Records about locating elements on screens
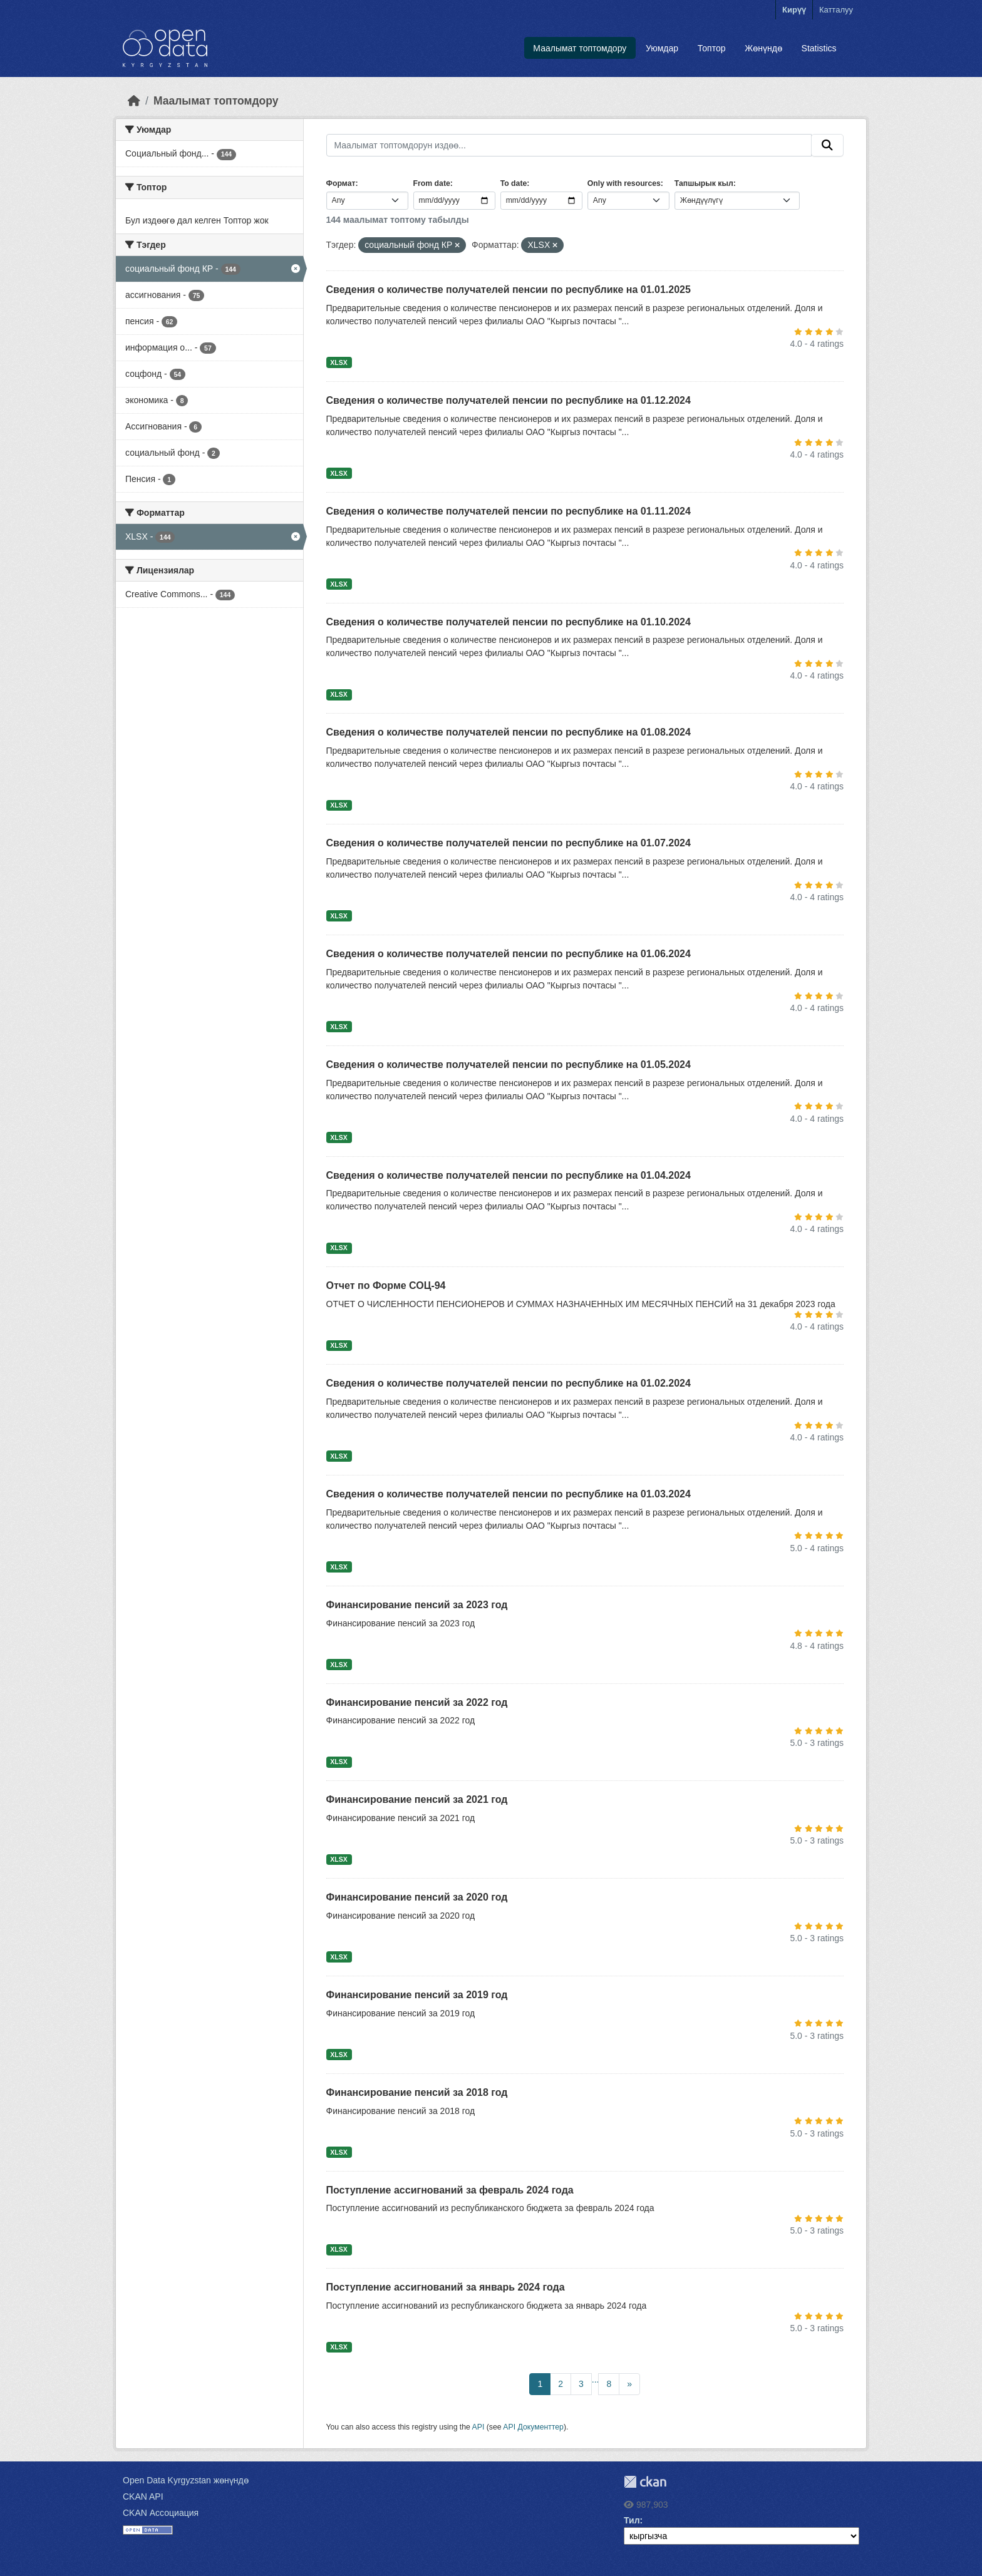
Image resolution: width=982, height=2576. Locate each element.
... (595, 2379)
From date (431, 183)
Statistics (819, 48)
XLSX (338, 362)
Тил (632, 2520)
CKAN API (143, 2496)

WORK REQUIRED —
Count the lines of the data that contain the string "width", and give only the number.

THE COMPLETED TASK —
1